# ABOUT THIS TASK
Give again exactly the lines that stretch from the one with "Select the standalone" to the end of the data below, including both of those lines and nothing else.

(Stored items)
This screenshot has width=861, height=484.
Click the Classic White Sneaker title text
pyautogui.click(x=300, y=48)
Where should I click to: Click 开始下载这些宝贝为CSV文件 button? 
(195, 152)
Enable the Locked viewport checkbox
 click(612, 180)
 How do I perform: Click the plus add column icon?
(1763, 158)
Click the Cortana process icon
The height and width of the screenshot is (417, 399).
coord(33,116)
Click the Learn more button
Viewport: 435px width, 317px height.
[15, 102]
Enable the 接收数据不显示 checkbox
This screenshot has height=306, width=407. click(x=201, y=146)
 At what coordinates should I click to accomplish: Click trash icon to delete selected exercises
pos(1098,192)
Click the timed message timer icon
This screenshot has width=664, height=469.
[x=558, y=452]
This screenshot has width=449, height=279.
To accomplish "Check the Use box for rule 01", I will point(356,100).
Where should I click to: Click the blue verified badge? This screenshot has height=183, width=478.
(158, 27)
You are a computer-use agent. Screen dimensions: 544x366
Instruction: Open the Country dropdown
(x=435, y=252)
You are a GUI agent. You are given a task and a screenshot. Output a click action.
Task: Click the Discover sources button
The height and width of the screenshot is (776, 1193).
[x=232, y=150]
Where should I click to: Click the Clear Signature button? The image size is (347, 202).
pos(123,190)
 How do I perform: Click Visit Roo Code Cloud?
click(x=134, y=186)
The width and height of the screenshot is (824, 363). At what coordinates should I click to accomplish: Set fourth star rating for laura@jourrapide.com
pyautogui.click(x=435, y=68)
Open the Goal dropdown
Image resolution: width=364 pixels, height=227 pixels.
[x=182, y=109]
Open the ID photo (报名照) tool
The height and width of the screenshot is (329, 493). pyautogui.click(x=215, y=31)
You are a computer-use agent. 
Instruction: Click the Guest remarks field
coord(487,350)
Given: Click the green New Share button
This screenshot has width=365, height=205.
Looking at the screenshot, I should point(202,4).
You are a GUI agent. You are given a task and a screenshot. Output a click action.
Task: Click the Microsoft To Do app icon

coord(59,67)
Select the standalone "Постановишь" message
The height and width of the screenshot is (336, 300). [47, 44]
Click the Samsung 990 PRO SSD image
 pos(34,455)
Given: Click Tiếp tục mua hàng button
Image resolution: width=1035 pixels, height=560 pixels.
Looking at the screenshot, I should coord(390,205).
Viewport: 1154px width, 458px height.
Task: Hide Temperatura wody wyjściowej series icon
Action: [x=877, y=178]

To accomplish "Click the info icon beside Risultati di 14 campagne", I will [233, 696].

# RESPONSE TO THE EXERCISE
Select the standalone "Постановишь" message
The height and width of the screenshot is (336, 300). [47, 44]
Click the Samsung 990 PRO SSD image
 pos(34,455)
Given: Click Tiếp tục mua hàng button
Image resolution: width=1035 pixels, height=560 pixels.
Looking at the screenshot, I should coord(390,205).
Viewport: 1154px width, 458px height.
Task: Hide Temperatura wody wyjściowej series icon
Action: [x=877, y=178]

To accomplish "Click the info icon beside Risultati di 14 campagne", I will [233, 696].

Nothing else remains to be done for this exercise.